Médico é preso após consultar pacientes e agendar cirurgias plásticas na Bolívia



Da Redação

Uma ação conjunta do Conselho Regional de Medicina de Mato Grosso, Agência Central de Inteligência da Polícia Militar e Grupo de Atuação Especial Contra o Crime Organizado (Gaeco/MT) resultou na prisão do médico boliviano Nadir Saluez Hurtado, que não tem diploma reconhecido no Brasil nem registro no CRM-MT e caracteriza exercício ilegal da Medicina. Ele estava em Cuiabá realizando consultas dentro de um salão de beleza e agendando cirurgias plásticas que seriam realizadas na Bolívia.

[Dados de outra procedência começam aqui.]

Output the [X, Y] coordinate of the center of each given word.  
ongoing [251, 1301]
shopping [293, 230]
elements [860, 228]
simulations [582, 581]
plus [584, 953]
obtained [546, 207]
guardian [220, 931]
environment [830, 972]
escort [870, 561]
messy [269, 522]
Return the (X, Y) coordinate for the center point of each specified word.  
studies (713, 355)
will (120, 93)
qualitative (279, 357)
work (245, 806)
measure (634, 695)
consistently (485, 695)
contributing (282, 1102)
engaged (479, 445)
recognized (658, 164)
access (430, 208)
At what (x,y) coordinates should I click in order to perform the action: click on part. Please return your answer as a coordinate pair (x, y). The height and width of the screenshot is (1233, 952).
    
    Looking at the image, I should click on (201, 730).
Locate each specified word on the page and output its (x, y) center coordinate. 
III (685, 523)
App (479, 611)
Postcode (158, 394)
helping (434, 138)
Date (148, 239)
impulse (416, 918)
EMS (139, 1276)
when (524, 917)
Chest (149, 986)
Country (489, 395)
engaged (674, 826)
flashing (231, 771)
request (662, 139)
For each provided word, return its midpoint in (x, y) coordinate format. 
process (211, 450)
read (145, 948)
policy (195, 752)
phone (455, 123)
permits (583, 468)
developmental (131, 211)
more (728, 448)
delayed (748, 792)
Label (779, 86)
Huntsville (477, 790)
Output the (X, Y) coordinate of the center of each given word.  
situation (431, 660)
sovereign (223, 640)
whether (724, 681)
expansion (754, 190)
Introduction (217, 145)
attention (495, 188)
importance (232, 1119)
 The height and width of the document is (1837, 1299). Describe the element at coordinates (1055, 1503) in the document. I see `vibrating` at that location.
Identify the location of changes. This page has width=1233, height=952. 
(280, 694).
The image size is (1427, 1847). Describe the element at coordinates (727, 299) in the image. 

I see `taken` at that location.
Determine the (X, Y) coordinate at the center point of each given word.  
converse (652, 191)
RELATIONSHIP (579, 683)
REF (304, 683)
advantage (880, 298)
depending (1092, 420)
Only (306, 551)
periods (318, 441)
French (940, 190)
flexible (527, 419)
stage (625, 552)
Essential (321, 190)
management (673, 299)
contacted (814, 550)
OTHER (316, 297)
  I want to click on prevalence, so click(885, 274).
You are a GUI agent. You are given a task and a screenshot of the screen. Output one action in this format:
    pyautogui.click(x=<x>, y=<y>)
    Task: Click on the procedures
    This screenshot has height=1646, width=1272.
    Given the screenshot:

A prisão aconteceu em flagrante, após duas agentes da Polícia se passarem por pacientes interessadas pelo serviço. Toda consulta e as conversas foram gravadas com câmera e microfone escondidos. A proprietária do estabelecimento de beleza também foi detida.

De acordo comas as gravações, Nadir cobraria US$ 2 mil por uma cirurgia de lipoaspiração e o valor incluiria ainda os gastos com internação, anestesia e remédios. Ele explicou que a paciente ficaria internada por 24 horas, depois seria encaminhada para um hotel, onde o médico faria visitas diárias por sete dias e então receberia alta para voltar ao Brasil.

Ao ser questionado sobre o acompanhamento da paciente no Brasil no caso de alguma intercorrência, ele respondeu à suposta paciente que “não haverá problemas, pois se não acontecer nada em sete dias, não acontecerá mais”.

Para o presidente do CRM-MT, Arlan de Azevedo Ferreira, além de exercer ilegalmente a profissão no Brasil, o boliviano ainda estava promovendo a mercantilização da Medicina. “Ele estava oferecendo serviços com preço abaixo do praticado pelos médicos brasileiros e sem assumir qualquer responsabilidade pela paciente, pois se algo acontecer com ela no Brasil, não há a quem recorrer judicialmente.”, afirmou.